When you receive certain advanced imaging services, your doctor will get prior authorization (PA) to ensure the services are approved as medically necessary, and are safe and appropriate for your care. Advanced imaging services in our Radiology/Cardiology Imaging Services program include:
Prior authorization requests are submitted by your doctor or facility to eviCore Healthcare (eviCore), our Radiology/Cardiology Imaging Services program administrator, who manages PA review and approval on behalf of Horizon BCBSNJ. Members that don’t have out-of-network benefits need to receive advanced imaging services at participating facilities within Horizon BCBSNJ’s network.
Prior authorization requirements for health plans with out-of-network benefits
Beginning April 1, 2021, if your health plan includes out-of-network benefits, and you choose to use them for advanced imaging services, you or the nonparticipating facility or provider will be required to request prior authorization/medical necessity review through eviCore before you receive services. This will allow eviCore and Horizon BCBSNJ to ensure that our standards of medical necessity and safety are applied to your care, regardless of where services are received. If a PA request is not approved, and you receive advanced imaging services, you will have to pay the entire cost of the services provided. Members are therefore advised to be sure that their physician has obtained eviCore’s prior authorization approval prior to receiving any of the above advanced imaging services.
This requirement applies to advanced imaging services provided at nonparticipating facilities located within Horizon BCBSNJ’s local service area¹ for members enrolled in fully insured commercial plans, as well as Administrative Services Only (ASO) group plans that have opted-in to the eviCore Radiology/Cardiology Imaging Services program that include out-of-network benefits. If you’re not sure this requirement applies to you, please check with your company’s benefits administrator.
Using your out-of-network benefits
If your Horizon BCBSNJ plan includes out-of-network benefits, your doctor must first talk to you about using a nonparticipating facility or provider and ask you to sign a completed copy of our Consent for Referral to an Out-of-Network Provider form.
Remember, you can keep your out-of-pocket costs low by using an in-network doctor and facility.
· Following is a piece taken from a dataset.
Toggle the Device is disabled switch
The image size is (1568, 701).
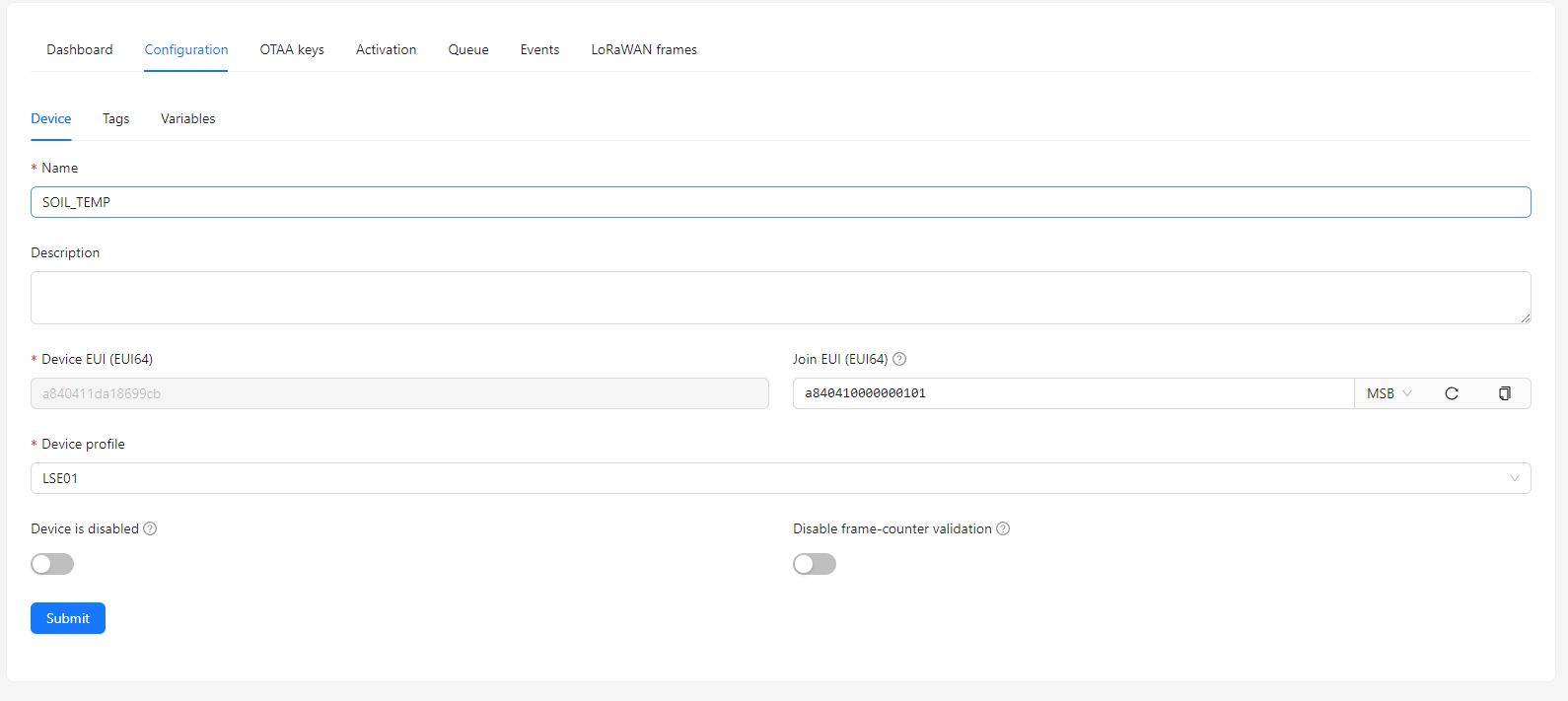(x=52, y=564)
If you have questions about the prior authorization requirement for advanced imaging services, or need help finding an in-network doctor or facility, please contact Member Services.
1Horizon BCBSNJ’s local service area includes all counties in New Jersey; Kent, New Castle and Sussex counties in Delaware; Bronx, Kings, New York, Orange, Richmond, Rockland and Westchester counties in New York; Bucks, Delaware, Lehigh, Monroe, Northampton, Philadelphia and Pike counties in Pennsylvania.